BEGIN

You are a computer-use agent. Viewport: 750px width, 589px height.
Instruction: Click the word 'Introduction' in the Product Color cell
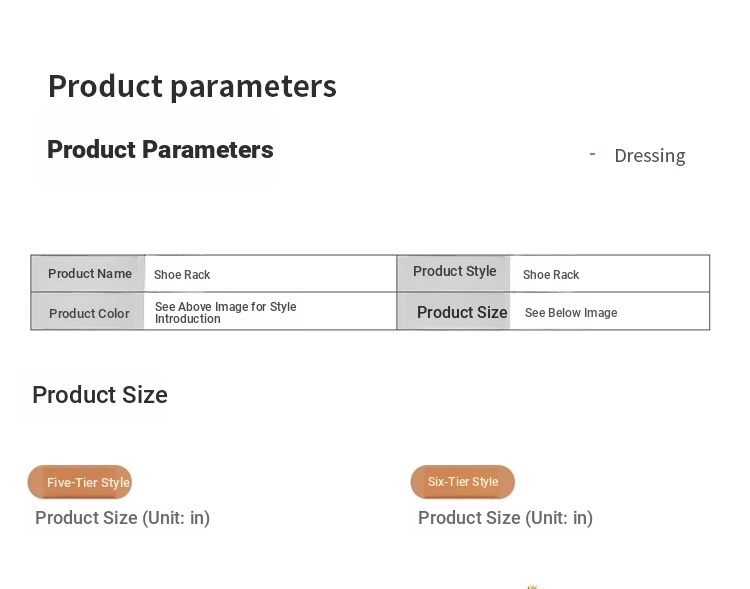(188, 319)
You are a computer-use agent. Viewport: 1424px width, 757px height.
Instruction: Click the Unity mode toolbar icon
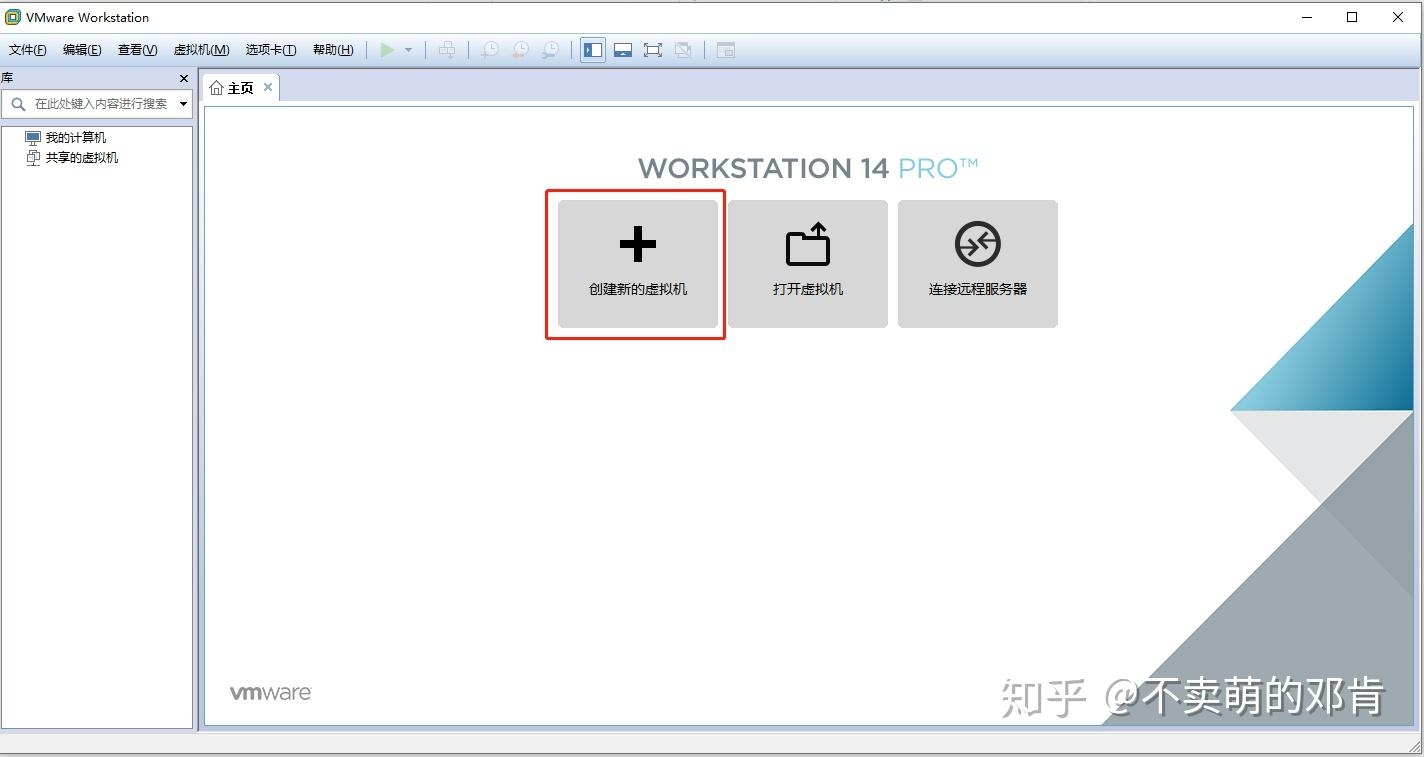click(683, 49)
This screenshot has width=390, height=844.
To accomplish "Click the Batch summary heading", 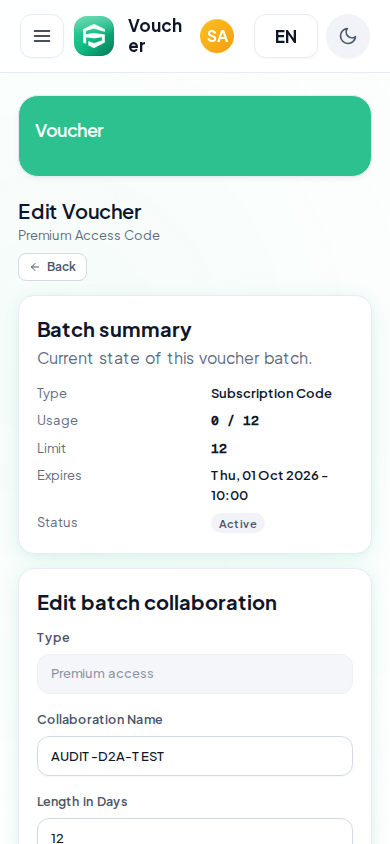I will (114, 330).
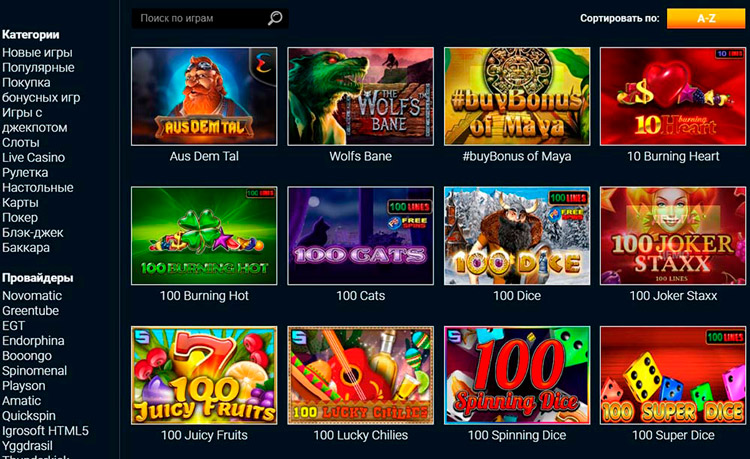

END

→ **Exercise directions**: Your answer should consist only of the number of lines in the entries above that include "Viewport".

→ **Written answer**: 2